Rosemarie Trockel at Talbot Rice
In the gallery information Schreier is quoted and the significance of Trockel's choice of aesthetic and the imagery she focusses on is highlighted...
Trockel mistrusts the evidence of the pictorial, the clarity and lack of ambiguity of the absolutist approach, and prefers to populate her pictures with chimeras and grotesques that at times seem comical, at times inscrutable
Christoph Schreier
"Trockel’s ‘mistrust’ stems from the fact that she has continually encountered opposition within a male dominated art world; although the artist builds upon a strong German artistic context, which includes Joseph Beuys and Martin Kippenberger, she is critical of its implicit machismo. Against an Enlightenment tradition to treat the self as a rational, finite entity, the anthropomorphic figures in Trockel’s drawings blur the boundaries between representations of conscious and unconscious, human and animal states."

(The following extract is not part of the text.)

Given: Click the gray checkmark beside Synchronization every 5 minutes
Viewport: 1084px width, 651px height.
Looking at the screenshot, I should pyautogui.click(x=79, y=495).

Rosemarie Trockel at Talbot Rice
Sunday, 3 April 2011
Friday, 1 April 2011
Collaboratively Collected Curation
"This double-sided cabinet houses the artefacts retrieved during the Tate Thames Dig. One side contains items found at Millbank, the other those from Bankside. The cabinet is in the style of nineteenth-century display furniture still found in many museums. However, Dion has not labelled any of the objects, allowing the visitor to form their own ideas about them."
Dion's presentation allows a viewer to form their own meaningful dialogue through objects that required numerous people to collect and produce as the work. The project involved paid volunteers and other professionals and artists collaboratively finding, cleaning, sorting and presenting artifacts retrieved from the River Thames. This interesting creation/curation process questions authorship of art, interpretation of objects and the value given to art by attributing value to objects that were most recently forgotten on a riverbed. Funny to discover it now after having curated Collection(s) Part 1 where we aimed to provoke some similar approaches from the viewer.